After Saturday’s vote in the Wolesi Jirga there may still be something to play for to get decent appointments. A group of parliamentarians, including most prominently Shukria Barakzai, Daud Sultanzoy and Mirwais Yasini, are calling for merit-based appointments and clean government. They have vowed to send back any nomination that is linked to one of the warlords. It is hard to gauge how large this group is, but many even in Parliament are said to have been surprised by the results of Saturday’s secret ballot. Members of Parliament have also called on Karzai not to send back nominations that have already been rejected; some are irked that the President is putting out feelers about reintroducing Ismail Khan (Water and Energy), Danesh (Justice), Fatemi (Public Health) and Women’s Affairs Minister Ghazanfar, among others.
On the civil society side, a group of well-connected and educated women ranging from human rights activists to government officials and members of the judiciary has taken a cue from the Wolesi Jirga. They have seized on the rejection of two thirds of cabinet nominees as an opportunity to make demands for a government that includes women in substantial ministries and that is based on competence, rather than ethnic quotas and patronage networks. This group that includes Fatima Gailani, Sima Samar and others has submitted a list of women candidates for the various Ministerial positions and is mobilising to lobby the President and his inner circle.

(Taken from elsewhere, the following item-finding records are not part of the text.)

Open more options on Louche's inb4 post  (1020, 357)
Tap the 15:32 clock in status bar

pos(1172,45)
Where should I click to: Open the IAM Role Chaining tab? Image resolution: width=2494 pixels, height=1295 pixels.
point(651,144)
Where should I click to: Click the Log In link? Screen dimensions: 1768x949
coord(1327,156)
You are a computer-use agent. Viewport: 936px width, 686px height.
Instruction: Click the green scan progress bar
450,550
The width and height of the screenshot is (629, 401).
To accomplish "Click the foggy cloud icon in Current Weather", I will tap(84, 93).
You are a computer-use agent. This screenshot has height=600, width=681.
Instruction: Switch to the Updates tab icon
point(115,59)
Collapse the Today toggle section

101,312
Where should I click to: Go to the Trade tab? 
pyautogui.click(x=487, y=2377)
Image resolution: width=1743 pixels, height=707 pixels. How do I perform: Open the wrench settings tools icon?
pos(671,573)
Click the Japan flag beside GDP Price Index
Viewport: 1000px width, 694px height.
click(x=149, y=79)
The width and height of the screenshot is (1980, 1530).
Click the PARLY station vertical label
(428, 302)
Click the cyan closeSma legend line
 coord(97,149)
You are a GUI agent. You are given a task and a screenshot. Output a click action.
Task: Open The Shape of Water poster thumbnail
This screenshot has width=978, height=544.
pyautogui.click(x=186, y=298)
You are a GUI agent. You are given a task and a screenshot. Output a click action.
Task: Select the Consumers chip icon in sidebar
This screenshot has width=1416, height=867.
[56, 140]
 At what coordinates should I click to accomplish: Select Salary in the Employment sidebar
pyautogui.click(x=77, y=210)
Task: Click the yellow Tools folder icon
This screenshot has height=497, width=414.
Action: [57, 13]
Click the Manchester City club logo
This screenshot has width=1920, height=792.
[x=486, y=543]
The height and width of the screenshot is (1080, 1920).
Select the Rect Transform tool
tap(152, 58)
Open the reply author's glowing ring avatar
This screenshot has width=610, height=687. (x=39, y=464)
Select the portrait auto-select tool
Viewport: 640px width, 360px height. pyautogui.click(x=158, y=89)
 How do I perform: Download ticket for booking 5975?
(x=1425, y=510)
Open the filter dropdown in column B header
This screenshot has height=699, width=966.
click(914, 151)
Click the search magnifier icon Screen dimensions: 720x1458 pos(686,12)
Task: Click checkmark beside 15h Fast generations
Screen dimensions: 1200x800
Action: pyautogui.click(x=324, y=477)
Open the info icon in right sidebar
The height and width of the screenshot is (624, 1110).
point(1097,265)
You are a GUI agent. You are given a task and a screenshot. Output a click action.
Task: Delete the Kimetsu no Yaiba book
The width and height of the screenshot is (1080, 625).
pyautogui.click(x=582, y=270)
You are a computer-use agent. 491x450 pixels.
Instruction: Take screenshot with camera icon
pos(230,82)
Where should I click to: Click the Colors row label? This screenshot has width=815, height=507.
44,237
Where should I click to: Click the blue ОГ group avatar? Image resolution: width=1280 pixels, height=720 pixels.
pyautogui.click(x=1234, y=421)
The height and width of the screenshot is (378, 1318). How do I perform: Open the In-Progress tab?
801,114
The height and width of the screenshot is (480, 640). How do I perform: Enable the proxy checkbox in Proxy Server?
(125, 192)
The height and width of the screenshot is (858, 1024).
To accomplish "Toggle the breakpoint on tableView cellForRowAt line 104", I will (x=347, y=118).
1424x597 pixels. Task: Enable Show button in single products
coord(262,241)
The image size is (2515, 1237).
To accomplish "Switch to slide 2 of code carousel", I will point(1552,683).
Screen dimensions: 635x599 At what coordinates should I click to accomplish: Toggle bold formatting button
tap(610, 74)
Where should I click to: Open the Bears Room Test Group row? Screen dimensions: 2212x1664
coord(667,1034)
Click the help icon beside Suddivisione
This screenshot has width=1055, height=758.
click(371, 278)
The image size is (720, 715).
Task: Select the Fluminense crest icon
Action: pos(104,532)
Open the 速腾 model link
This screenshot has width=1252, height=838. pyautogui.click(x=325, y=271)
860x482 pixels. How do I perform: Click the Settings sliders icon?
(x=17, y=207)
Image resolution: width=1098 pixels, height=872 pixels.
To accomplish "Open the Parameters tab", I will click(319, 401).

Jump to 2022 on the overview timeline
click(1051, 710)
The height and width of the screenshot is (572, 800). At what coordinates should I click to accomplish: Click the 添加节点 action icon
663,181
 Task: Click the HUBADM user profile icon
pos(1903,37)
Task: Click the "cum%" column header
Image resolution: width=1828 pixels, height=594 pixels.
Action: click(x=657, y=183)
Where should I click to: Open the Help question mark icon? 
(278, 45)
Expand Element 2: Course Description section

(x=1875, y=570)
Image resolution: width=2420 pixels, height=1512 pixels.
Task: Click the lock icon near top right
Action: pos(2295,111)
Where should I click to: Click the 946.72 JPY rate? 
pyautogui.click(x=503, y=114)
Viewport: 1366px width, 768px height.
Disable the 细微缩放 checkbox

The Wolesi Jirga has begun to find its voice. Some members are said to have agreed among themselves that even if they are offered a bribe for voting a particular Minister in, they might take the money but still vote as they wish. Rumour has it that this is what was done already in October when parliament was asked by the President if he should accept a second election round against Dr. Abdullah. The President thought he had secured a ‘no’ to a second round, in support of his public position and better to defy the international community, but Parliament responded with a resounding ‘yes’.
Against this background, it is perhaps not surprising that the President has come out strongly in defense of the constitution and insisted that parliamentary elections must happen already on 22 May this year. A large number of the current members could stand to lose their seats, especially if the necessary reforms are not put in place in time to prevent vote rigging.
Whether the Wolesi Jirga stays its course on the issue of cabinet appointments and succeeds in forcing Karzai to nominate people of a higher caliber remains to be seen. Perhaps parliament will be out-manoeuvred once again. Perhaps it will in the end be bought. But the resolve of parliamentarians may have been stiffened by Karzai’s delay tactics that have eaten into their winter break, and the latest presidential decree from 4 January that suspends the parliament’s 45-day recess until the cabinet has been confirmed. Somewhere in all of this there seems to be a slim chance for change.